Chapala: la extraordinaria oportunidad del arroyo de San Andrés

Juan Palomar 28/08/2016 [Arte] [Cultura] [Literatura]

Dentro del pueblo de Chapala, poco antes de llegar por la vieja avenida de La Cristianía a la entrañable estación de trenes que precisamente Christian Schejtnan le mandara hacer en 1920 al arquitecto Guillermo de Alba, si el que pasa se fija un poco, está el cauce aún libre del arroyo de San Andrés.

Este cuerpo de agua nace en los primeros cerros que se encuentran hacia el poniente y, tras discurrir por en medio del tejido urbano chapalteco, desemboca en la laguna, justo a un lado de la Estación. En tiempo de aguas sus caudales son abundantes, alberga una rica biodiversidad y constituye una pieza clave en el funcionamiento hidrológico de la zona.

Las aguas del arroyo no tienen ningún tratamiento, su cauce está lleno de basura y de descargas ilegales de aguas negras. El propio gobierno municipal, hace ya tiempo, hizo lo impensable: construyó un equipamiento adjunto al estadio de futbol (avenida Hidalgo) exactamente encima de la trayectoria del arroyo. Pero siempre puede demolerse.

El caso es que el pueblo de Chapala ha sido muy maltratado y su fisonomía está muy lejana de la que cautivó a D.H. Lawrence, a Malcolm Lowry, a tantos viajeros. El pueblo de Ajijic, más listo, se conservó mucho mejor, y no por nada le ha sacado ventaja a su propia cabecera municipal.

Pero hay mucho que se puede hacer: del lado del patrimonio arquitectónico Chapala tiene considerables riquezas. Obras de Guillermo de Alba, Juan Palomar y Arias, Luis Barragán, Pedro Castellanos, Rafael Urzúa, Ignacio Díaz Morales, etc., esperan casi todas su reconocimiento, su restauración y puesta en valor mediante una adecuada utilización. (Todavía hace algunos años los chapaltecos se dieron el lujo de demoler la célebre Casa Verde del ingeniero Ambrosio Ulloa, que estaba atrás del mercado.) Es factible corregir tanta desafortunada construcción que se ha permitido hacer con un buen programa de rescate de la imagen urbana, es posible plantar muchos árboles, es exigible no seguir poniendo “monumentos” espantosos en el área más visible del pueblo… (ni en ninguna.)

Y es factible rescatar, limpiar, y utilizar favorablemente al arroyo de San Andrés. Para empezar hay que conectar su descarga con la inmediatamente vecina planta de tratamiento, que increíblemente ignora a este cuerpo de agua. Así se evitaría una significativa contaminación de la laguna. Luego vendrá cancelar las descargas ilegales y sanear el cauce. Éste cruza más de dos kilómetros de mancha urbana.

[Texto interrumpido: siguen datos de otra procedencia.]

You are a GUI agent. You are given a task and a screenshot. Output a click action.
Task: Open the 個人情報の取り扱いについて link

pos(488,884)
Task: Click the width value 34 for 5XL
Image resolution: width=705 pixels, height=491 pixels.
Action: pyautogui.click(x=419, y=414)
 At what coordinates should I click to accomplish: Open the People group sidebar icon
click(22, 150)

Ya con lo anterior se podrá llevar adelante una acción urbanística y paisajística de gran impacto y relevancia: la instauración de un paseo –peatonal y ciclista- que atraviese los mencionados dos mil metros y beneficie directamente a miles de pobladores chapaltecos. Un paseo con malecones densamente arbolados, con el arroyo provisto de un cuerpo de agua limpia permanente, equipamiento urbano adecuado, y una absoluta limpieza. Esto se logrará mediante un tratamiento hidráulico apropiado que aproveche las aguas procesadas por la planta arriba mencionada. Y quien diga que es difícil o no se puede que se dé una vuelta por Monterrey o por San Antonio.

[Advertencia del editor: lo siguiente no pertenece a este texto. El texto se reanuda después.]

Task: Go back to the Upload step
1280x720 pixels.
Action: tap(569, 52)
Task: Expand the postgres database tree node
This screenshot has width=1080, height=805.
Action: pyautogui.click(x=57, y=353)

De esta manera, la población más deprimida de Chapala tendrá un muy saludable paseo que le permitirá acceder con facilidad y placenteramente a su maravillosa laguna. Adicional a esto, obviamente, el pueblo tendrá otro relevante atractivo para los visitantes.

Como medida ecológica y urbana, esto podría ser un gran ejemplo, que pudiera abrir el camino para acciones similares en los pueblos de toda la ribera. Mezcala, San Antonio Tlayacapan, Ajijic, San Juan Cosalá, El Chante, Jocotepec, San Pedro Tesistán, San Luis Soyatlán… es cosa de visión, voluntad, energía.

El pueblo de Chapala merece mejor suerte, su tejido humano requiere medidas de fondo, su habitabilidad y atractivo son vitales para su existencia. Es mucho lo que se puede hacer.